Abstract

Stress orientations in the frontal part of the Eastern Alps are inferred from borehole breakouts and drilling-induced tensile fractures depicted in image logs from 62 vertical or slightly deviated wellbores with up to 5km depth. Borehole breakouts (2463 individual features with 1673.9m cumulative length) are observed in all the wells except one, whereas drilling induced fractures only occur in four wells.Microresistivity image log data from the Alpine foreland, the external thrust sheets (allochthonous Molasse, Helvetic- and Flysch nappes) and the autochthonous units in the footwall of the Alpine units reveal consistent in-situ stress orientations with approximately N-S-directed maximum horizontal stresses (SHmax). Indications for stress partitioning across thrusts including the Alpine floor thrust are not observed. In the Western Sector of the study area the mean SHmax is oriented 002° with a standard deviation (SD) of 11.1°. In the central and eastern sector, the mean SHmax is oriented 177° (SD 14°) and 173° (SD 14.3°), respectively, indicating a counterclockwise rotation of SHmax of about 10° from west to east. The observed stress indicators and the analysis of deviated wells suggest a strike-slip regime for the western and Central Sector, whereas a thrust regime is probable in the east of the study area.

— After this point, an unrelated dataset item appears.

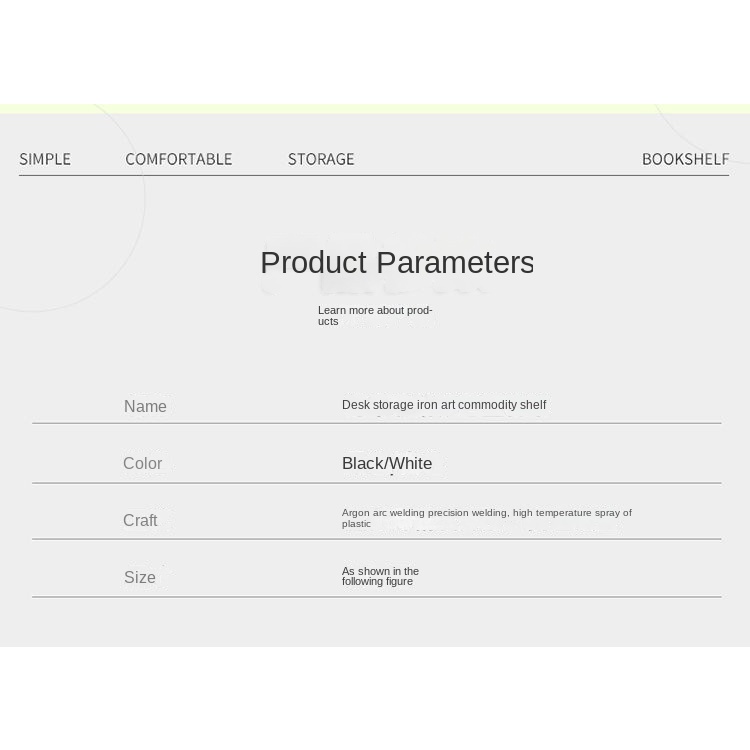The height and width of the screenshot is (750, 750).
Task: Click the pale yellow strip above the banner
Action: [375, 108]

The thrust regime there coincides with the occurrence of Middle Pleistocene conglomerates which were previously described to be displaced by Alpine thrust faults.The orientations of SHmax fit into the general observation that SHmax directions at the Alpine front are oriented about perpendicular to the strike of the mountain belt and rotate along the Alpine arc. Our stress orientations - including those derived from the autochthonous basement - are, however, markedly different from the NW-SE-directed maximum horizontal stresses reported from the Variscan units in the European foreland north of the study area.